Goal of the exercise
From the first line of the entries down to the line with "This screenshot has width=551, height=450.", write out every line exactly; that last line counts, but pictures do not.

Pixel coordinate grounding data:
*** Block opens ***

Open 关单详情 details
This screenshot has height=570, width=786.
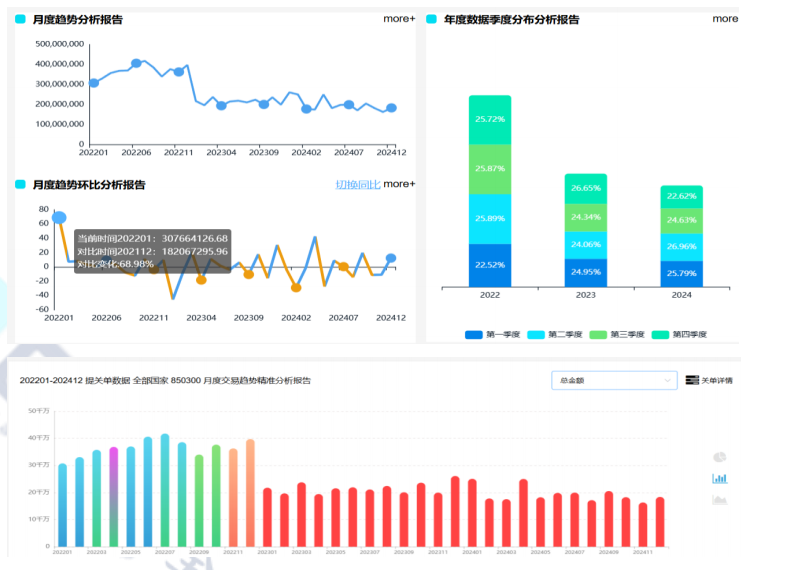(717, 381)
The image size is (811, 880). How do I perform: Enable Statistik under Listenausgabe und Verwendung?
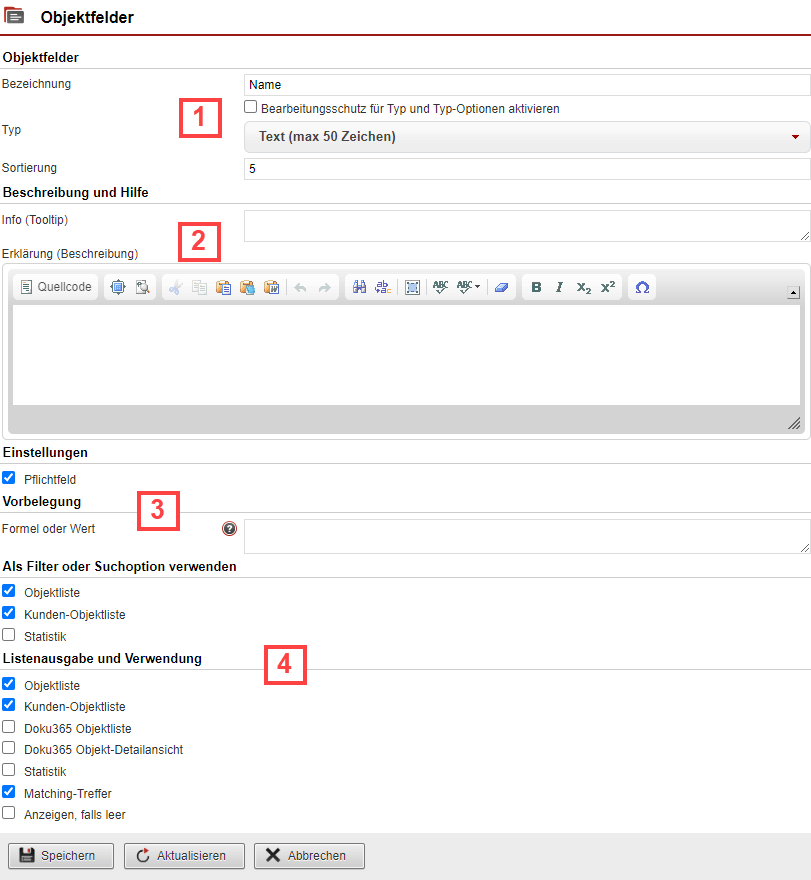pos(9,770)
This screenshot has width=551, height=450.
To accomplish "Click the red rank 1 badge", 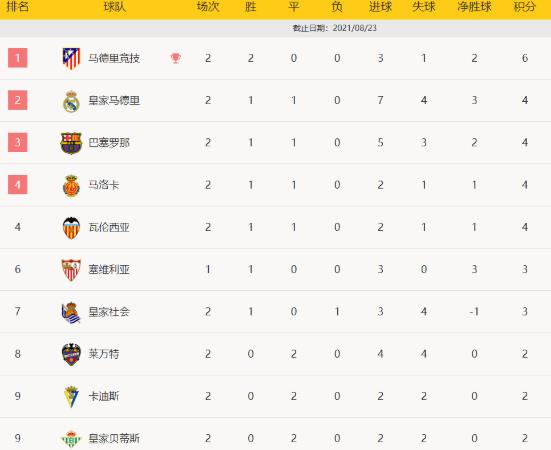I will point(18,58).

*** Block closes ***

Solved exercise
Open 关单详情 details
This screenshot has height=570, width=786.
(717, 381)
The image size is (811, 880). How do I perform: Enable Statistik under Listenausgabe und Verwendung?
pos(9,770)
This screenshot has width=551, height=450.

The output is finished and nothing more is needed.